## Begin

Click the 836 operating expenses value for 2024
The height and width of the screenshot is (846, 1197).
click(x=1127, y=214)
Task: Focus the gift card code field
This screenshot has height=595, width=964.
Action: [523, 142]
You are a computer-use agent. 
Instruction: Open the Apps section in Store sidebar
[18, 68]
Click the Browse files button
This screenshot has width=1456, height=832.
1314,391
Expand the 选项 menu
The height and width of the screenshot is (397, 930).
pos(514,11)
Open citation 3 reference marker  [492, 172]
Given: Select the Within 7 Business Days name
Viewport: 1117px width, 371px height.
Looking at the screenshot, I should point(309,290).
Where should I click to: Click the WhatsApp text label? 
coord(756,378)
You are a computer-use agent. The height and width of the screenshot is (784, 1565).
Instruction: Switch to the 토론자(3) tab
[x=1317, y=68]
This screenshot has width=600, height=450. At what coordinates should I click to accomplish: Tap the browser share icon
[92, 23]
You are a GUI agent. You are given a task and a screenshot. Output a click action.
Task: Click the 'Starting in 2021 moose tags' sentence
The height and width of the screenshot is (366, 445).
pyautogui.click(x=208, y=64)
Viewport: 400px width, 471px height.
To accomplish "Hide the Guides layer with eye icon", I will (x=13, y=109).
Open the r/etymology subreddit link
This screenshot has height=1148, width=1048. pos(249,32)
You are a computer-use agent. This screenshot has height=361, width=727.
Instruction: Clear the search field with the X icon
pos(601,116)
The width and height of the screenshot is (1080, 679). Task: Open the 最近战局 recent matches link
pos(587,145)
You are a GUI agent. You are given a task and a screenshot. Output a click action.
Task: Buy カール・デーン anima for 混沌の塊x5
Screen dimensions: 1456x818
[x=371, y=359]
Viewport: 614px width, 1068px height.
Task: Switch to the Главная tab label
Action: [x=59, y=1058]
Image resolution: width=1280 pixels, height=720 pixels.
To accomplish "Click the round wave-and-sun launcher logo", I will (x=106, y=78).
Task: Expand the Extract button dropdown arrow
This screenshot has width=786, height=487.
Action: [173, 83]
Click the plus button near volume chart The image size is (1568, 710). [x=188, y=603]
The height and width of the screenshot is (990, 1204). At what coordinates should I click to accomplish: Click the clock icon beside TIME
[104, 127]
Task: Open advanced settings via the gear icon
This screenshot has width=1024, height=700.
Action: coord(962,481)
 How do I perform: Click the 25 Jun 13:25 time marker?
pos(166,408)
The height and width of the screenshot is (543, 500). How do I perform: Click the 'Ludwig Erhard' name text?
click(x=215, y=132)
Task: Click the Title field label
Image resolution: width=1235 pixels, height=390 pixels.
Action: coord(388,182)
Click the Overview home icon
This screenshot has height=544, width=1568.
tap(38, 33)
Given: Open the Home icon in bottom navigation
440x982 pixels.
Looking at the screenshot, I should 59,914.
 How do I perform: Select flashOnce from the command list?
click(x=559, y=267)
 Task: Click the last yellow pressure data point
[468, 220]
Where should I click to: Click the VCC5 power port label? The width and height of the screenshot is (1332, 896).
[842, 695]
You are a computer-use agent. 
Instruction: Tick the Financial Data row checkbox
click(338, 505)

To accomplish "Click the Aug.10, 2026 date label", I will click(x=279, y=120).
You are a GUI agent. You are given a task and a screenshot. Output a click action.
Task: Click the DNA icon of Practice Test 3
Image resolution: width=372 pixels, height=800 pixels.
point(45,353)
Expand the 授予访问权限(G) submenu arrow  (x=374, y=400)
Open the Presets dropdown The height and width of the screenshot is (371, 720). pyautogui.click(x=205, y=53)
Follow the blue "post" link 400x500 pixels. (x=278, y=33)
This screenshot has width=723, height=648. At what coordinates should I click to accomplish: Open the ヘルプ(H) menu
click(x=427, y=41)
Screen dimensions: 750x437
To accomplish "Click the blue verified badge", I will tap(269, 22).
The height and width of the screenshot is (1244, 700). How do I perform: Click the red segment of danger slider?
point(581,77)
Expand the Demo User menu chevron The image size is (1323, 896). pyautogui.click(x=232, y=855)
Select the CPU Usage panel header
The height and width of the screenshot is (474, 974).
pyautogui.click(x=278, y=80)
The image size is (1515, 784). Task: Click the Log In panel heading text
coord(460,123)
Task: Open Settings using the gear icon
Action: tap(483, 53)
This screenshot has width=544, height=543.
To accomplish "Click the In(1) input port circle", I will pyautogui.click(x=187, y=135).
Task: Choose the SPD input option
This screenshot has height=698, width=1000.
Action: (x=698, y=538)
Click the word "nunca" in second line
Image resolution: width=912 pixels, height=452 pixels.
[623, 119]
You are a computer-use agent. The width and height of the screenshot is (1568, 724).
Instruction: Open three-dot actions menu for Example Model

## End

• _Short task_: Find each line of the material that contains the word "pixels", and copy every one of those lines in full.

• _Answer to the problem_:
Image resolution: width=1280 pixels, height=720 pixels.
Image resolution: width=1235 pixels, height=390 pixels.
440x982 pixels.
Image resolution: width=372 pixels, height=800 pixels.
Follow the blue "post" link 400x500 pixels. (x=278, y=33)
Image resolution: width=912 pixels, height=452 pixels.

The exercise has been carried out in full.